Your goal: Copy nothing but the lines from the one containing "Screen dimensions: 719x639" through the last line of the entries below, exactly as written and without pictures.

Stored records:
-----

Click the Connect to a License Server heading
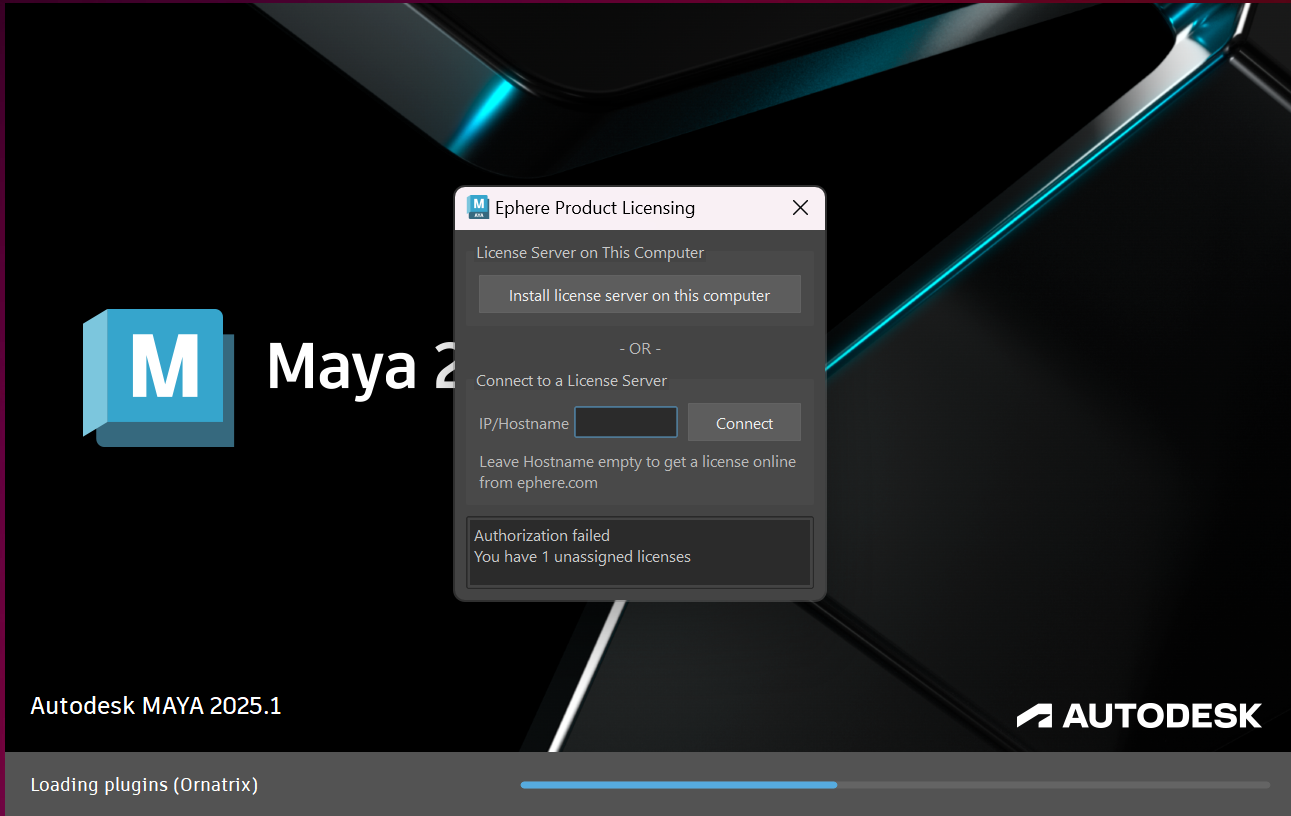 571,381
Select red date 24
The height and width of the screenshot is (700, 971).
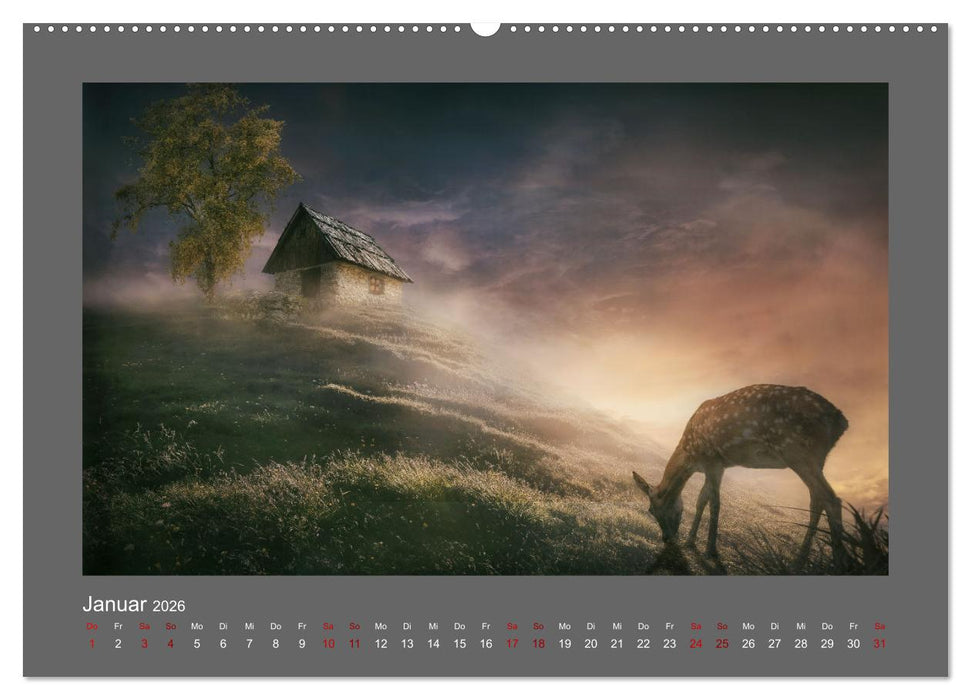(696, 644)
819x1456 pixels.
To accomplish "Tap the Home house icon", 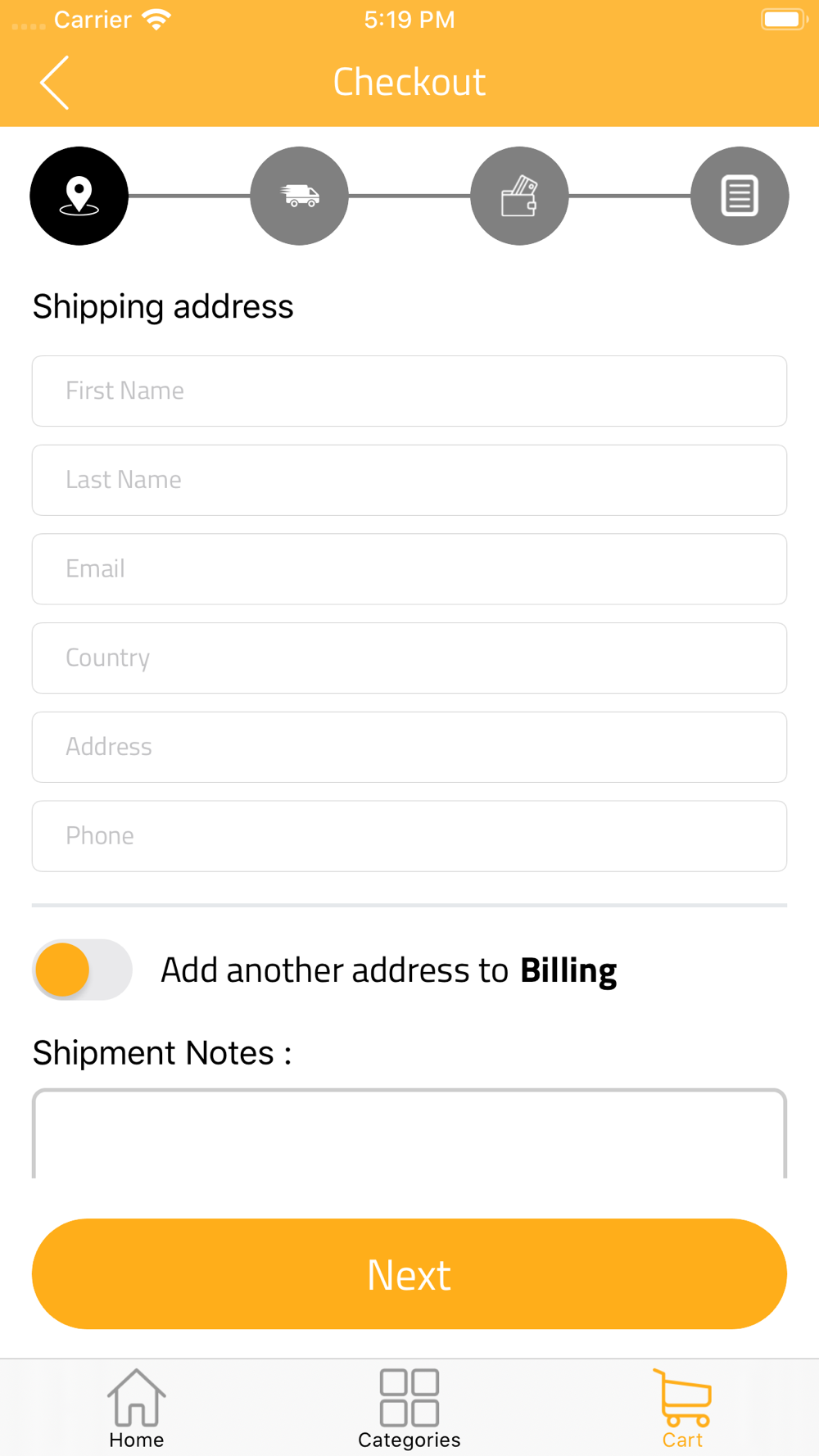I will (x=137, y=1397).
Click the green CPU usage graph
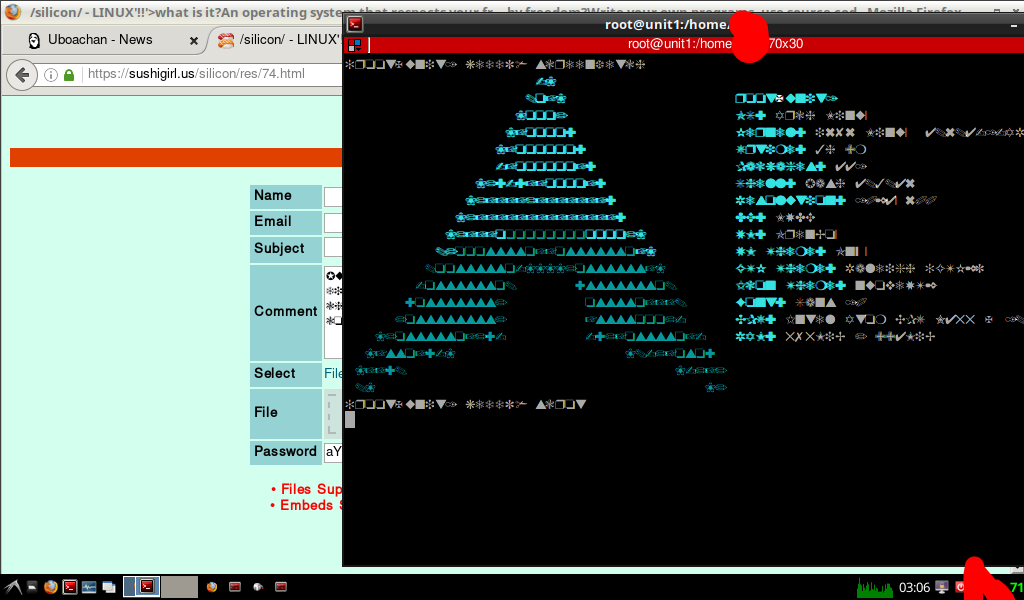 click(x=875, y=587)
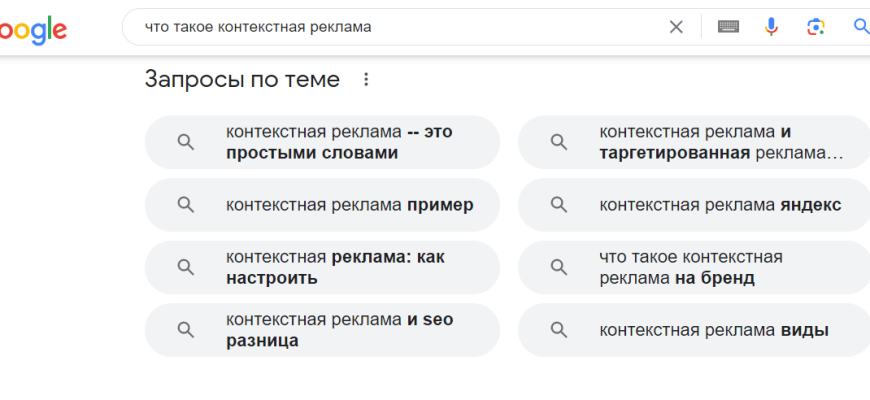The image size is (870, 400).
Task: Open the on-screen keyboard input tool
Action: (728, 27)
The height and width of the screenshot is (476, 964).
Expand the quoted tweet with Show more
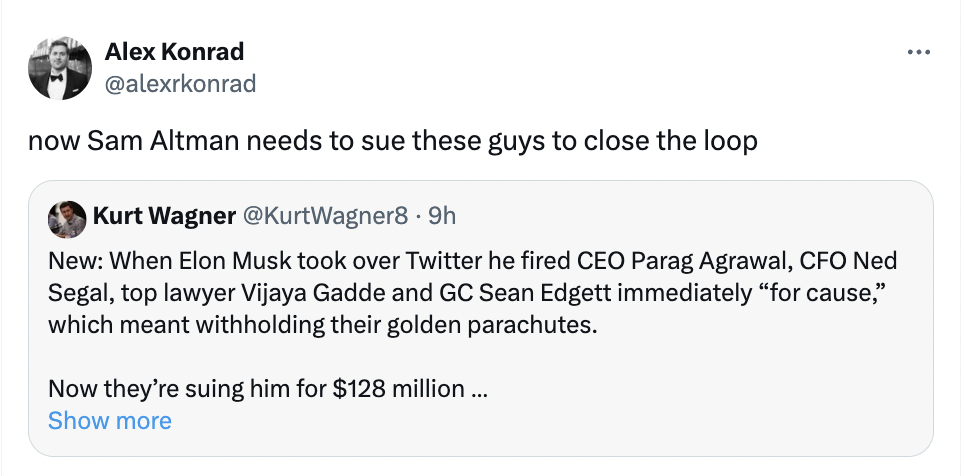(x=110, y=421)
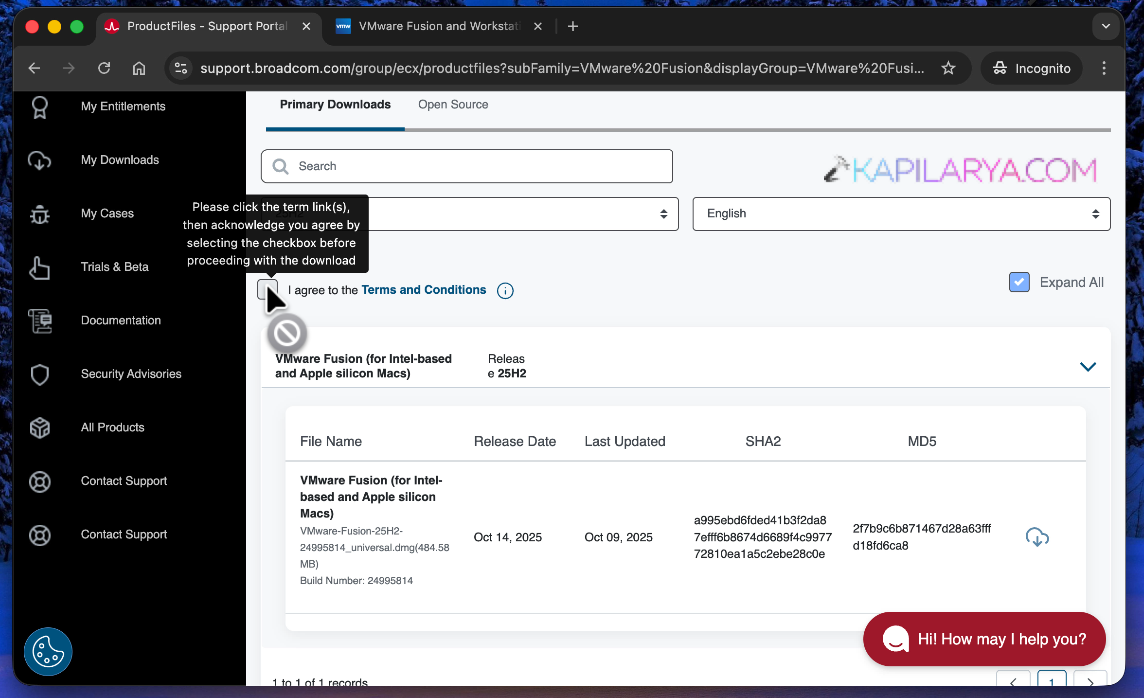The height and width of the screenshot is (698, 1144).
Task: Click the Documentation sidebar icon
Action: click(40, 321)
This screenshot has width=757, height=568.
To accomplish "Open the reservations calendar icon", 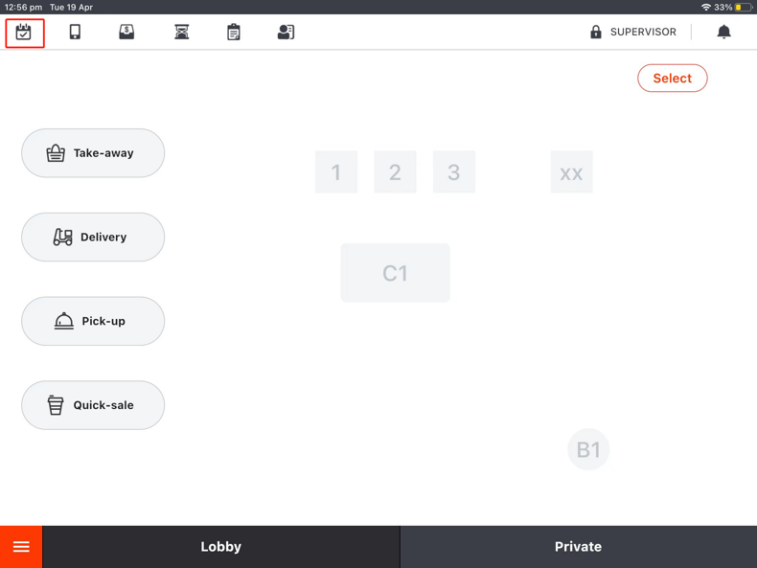I will 24,32.
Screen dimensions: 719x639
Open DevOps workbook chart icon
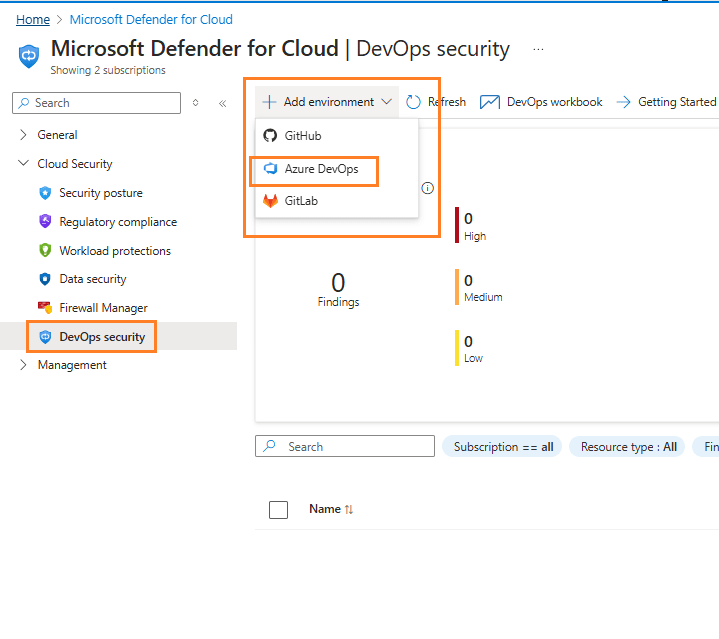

-----

Answer to the exercise:
Screen dimensions: 719x639
Open DevOps workbook chart icon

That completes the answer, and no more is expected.